Deploying Cluster Bring-Up WEB Framework
This section describes how to deploy Cluster Bring-Up Web on a Linux machine.
Python 3.6 or greater is required on the host where the framework is to be deployed.
The system that runs the cluster bring-up framework must satisfy the following requirements:
- At least 4GB of memory
- At least 2 CPU cores
- At least 30GB of space
- Running Kubernetes
Supported Operating Systems
- CentOS 8 or later 64-bit (x86)
- Red Hat Enterprise Linux 8.2 or later 64-bit (x86)
- Ubuntu 20.04 or later 64-bit (x86)
Supported Deployment Platforms
NVIDIA currently supports running cluster bring-up framework as a containerized application using Docker images deployed to a Kubernetes cluster.

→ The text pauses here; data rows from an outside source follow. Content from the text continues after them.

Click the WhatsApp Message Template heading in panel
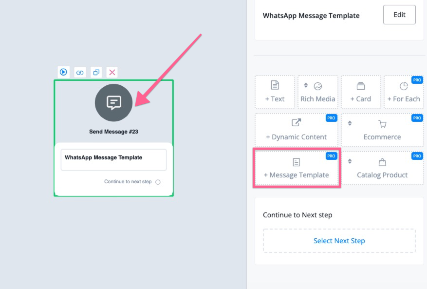427x289 pixels. point(311,16)
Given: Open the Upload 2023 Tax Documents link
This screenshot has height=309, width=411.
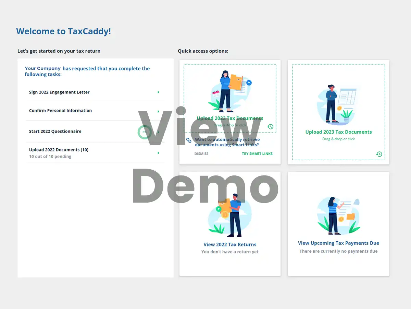Looking at the screenshot, I should (x=338, y=132).
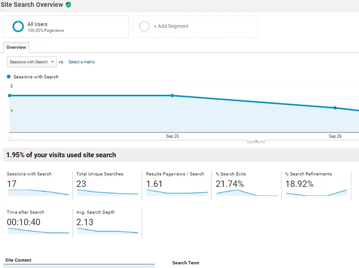
Task: Select the % Search Refinements sparkline tile
Action: coord(316,185)
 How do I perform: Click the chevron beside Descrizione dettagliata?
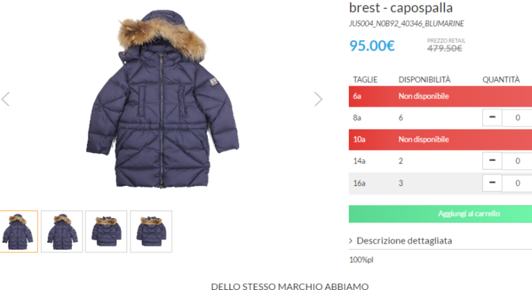pyautogui.click(x=351, y=241)
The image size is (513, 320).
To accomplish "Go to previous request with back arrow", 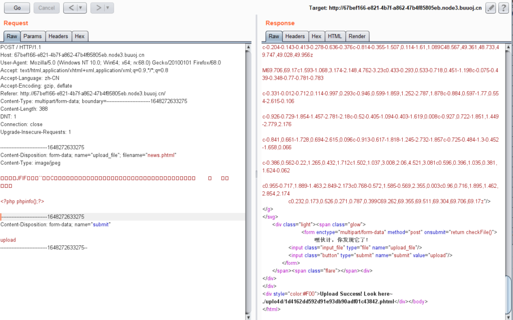I will (71, 8).
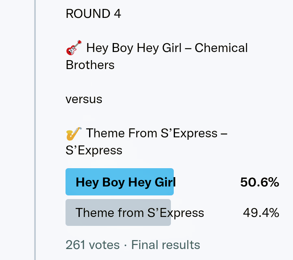
Task: Select the blue Hey Boy Hey Girl poll bar
Action: [120, 182]
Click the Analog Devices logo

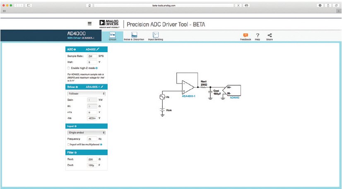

In the following sections, you'll find deployment details and instructions for a Kubernetes platform.
Deploying via Kubernetes
This section describes how to deploy Cluster Bring-Up WEB in Kubernetes cluster.
The installation is performed by using a virtual machine (VM) image which includes COT with all its dependencies.
Installation with Image
This section shows how to install the and deploy the cluster-bring up in offline mode which requires the user to download and restore a machine image with most of the dependencies already located on the machine.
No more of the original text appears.